_Exercise_
Take each line below that has "computer" and copy it.

Pixel coordinate grounding data
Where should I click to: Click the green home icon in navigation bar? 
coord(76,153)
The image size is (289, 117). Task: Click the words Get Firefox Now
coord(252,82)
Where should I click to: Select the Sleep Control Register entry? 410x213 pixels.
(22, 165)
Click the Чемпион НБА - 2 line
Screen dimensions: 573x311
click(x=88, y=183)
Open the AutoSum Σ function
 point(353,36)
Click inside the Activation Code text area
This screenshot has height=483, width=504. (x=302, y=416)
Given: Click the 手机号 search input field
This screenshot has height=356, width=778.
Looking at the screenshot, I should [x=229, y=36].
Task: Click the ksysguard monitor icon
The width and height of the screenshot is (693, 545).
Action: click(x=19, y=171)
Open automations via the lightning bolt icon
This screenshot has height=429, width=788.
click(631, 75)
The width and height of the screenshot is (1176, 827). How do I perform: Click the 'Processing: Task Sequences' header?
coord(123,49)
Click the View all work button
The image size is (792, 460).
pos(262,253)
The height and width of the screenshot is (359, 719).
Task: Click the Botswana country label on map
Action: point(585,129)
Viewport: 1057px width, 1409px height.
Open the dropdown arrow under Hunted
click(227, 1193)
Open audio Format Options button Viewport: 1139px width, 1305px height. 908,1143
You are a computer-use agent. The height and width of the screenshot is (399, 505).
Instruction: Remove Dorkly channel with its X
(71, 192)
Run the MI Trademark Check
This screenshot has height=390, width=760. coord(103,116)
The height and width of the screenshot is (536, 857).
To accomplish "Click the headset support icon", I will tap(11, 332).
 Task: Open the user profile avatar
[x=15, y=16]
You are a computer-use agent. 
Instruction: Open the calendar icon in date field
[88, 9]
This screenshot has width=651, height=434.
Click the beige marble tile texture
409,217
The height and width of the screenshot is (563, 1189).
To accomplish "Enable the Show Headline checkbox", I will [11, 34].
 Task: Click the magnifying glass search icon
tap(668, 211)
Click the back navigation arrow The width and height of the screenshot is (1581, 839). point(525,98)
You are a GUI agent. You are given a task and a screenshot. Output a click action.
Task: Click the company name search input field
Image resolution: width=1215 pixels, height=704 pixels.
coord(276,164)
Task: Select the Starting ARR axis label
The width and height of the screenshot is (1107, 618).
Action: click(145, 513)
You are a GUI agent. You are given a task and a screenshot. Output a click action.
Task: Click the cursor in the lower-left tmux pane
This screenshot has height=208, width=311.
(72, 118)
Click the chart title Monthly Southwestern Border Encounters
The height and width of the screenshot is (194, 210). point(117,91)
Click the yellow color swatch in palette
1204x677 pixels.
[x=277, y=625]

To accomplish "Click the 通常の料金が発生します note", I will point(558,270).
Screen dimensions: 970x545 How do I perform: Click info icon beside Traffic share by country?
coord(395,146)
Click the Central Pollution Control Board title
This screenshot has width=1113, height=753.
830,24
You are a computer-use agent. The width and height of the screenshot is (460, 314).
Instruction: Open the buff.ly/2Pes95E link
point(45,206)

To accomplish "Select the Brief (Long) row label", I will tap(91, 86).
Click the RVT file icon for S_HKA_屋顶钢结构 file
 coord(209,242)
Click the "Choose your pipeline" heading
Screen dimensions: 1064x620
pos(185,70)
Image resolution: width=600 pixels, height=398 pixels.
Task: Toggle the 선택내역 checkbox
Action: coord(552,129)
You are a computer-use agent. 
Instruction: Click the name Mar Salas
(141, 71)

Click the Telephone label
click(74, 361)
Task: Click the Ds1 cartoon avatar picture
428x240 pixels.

_Reply_
You are a computer-use agent. The height and width of the screenshot is (399, 505).
You are a computer-use agent. 
You are a computer-use agent. The width and height of the screenshot is (460, 314).
You are a computer-use agent. 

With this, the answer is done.